A: Micro-endoscopy showing esophageal lumen, scale bar approx. 500μm. B: Section of epithelium, basal layer (b), suprabasal layers (sb) and lumen (l), scale bar 10μm. C: Protocol. Adult Rosa26^M2rtTA/TetO-HGFP mice treated with doxycycline (DOX) express HGFP (green). Following DOX withdrawal, HGFP is diluted upon cell division, except in slow-cycling cells. D, E: Rendered confocal z stacks, showing HGFP (green) at time 0, D, and after 4w chase E (Scale bar 10μm). Dashed line indicates basement membrane. Inset shows CD45 (red) staining in HGFP retaining cell at 4w (DAPI, blue; Scale bar 5μm).

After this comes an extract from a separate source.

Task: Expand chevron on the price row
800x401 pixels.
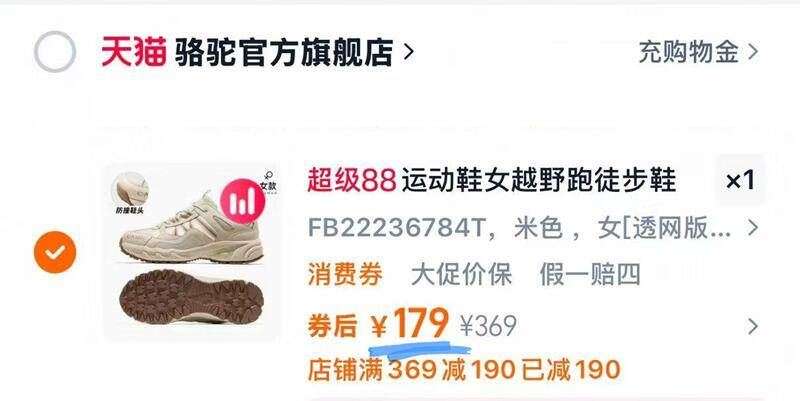Action: coord(753,327)
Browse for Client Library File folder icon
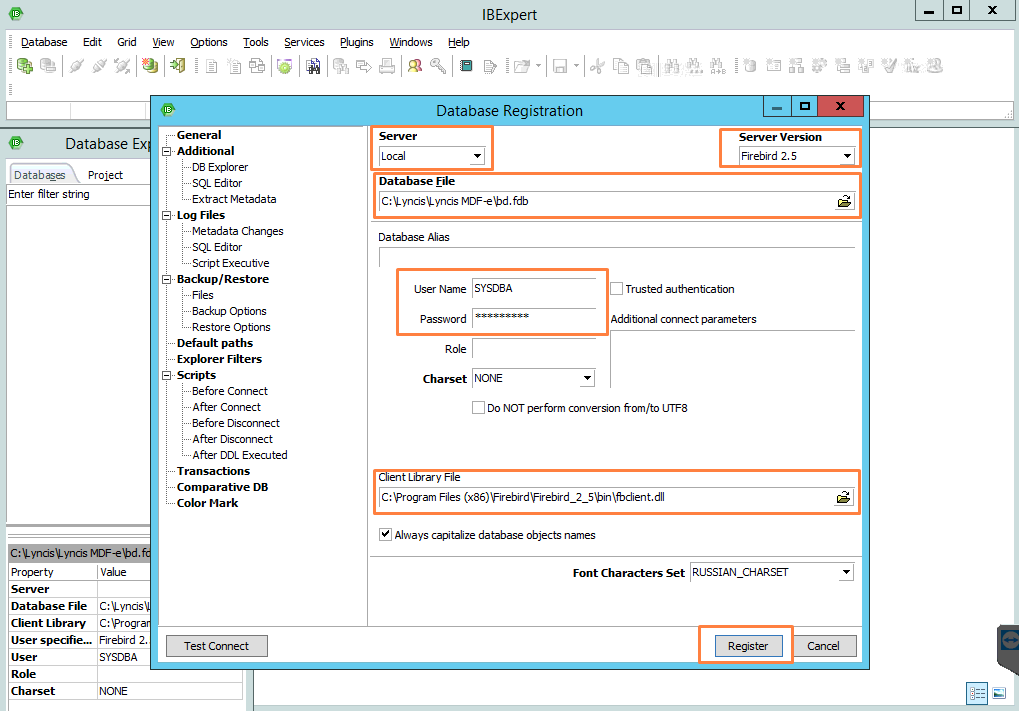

Fig. 2. Proliferating cell fate in esophageal epithelium

A: Protocol: Clonal labeling was induced in Ahcre^ERTR26^flEYFP/wt mice and analyzed at intervals from 3 days to 1 year (triangles). Images are rendered confocal Z stacks of the basal layer showing typical clones at times indicated. EYFP is yellow and DAPI blue. Scale bars 10μm. B to D: Clone quantification. B, C: clone density and average clone size (basal cells). Observed values (orange) with error bars (s.e.m.), green curves show predictions of model (E). D: average % labeled basal cells at indicated time points (orange), error bars indicate s.e.m. Green line and shading show average and s.e.m. across all time points. E: Cell Fate in EE. Basal layer comprises 65% functionally equivalent esophageal progenitors (EP, green, dividing at a rate of 1.9/week, (consistent with the rate of dilution of HGFP, Fig. S1G) and 35% post-mitotic cells (pink) which stratify (arrow) at a rate of 3.5/week. 10% of EP divisions generate two EP daughters, 10% two differentiated daughters and 80% one of each fate. Values are optimal fits with 95% plausible intervals.

Fig. 3. alltrans Retinoic Acid (atRA) treatment of EE

A: Protocol (see text). B and C: Size distribution of multi-cellular clones containing at least one basal cell in control (B, 307 clones), and atRA treated (C, 300 clones) EE. Green bars indicate 95% plausible fit to models in Fig. 2E (control) and 3D (atRA). D: Optimal fit during atRA treatment; proliferation and differentiation rates (red) increase compared with control.

Fig. 4. Response of EP to wounding

Cartoons show protocols, blue triangles indicate sampling. A to C: Wounding of clonally labeled mice. Confocal z stacks, 1 (B) or 10 (C) days post-biopsy. mf indicates migrating front; pz, proliferative zone; solid line shows pz-mf boundary; dashed line, wound margin. A: day 1 unwounded control. EYFP is yellow, keratin 14 (Krt14) red and EdU grayscale. Scale bars 50μm. D to F: Dilution of HGFP. Confocal z stacks from unwounded control day 2 (D) and wounded mice at 2 (E) and 5 (F) days post-biopsy, showing HGFP (green). Arrow indicates HGFP bright cell (overexposed to reveal remaining cells), such cells stained for CD45 (red, inset). Scale bars 10μm. G to I: Cell proliferation. Confocal z stacks from unwounded control at 2 days (G) and experimental mice at 2 (H) and 5 (I) days post-biopsy stained for EdU (grayscale). Scale bars 10μm.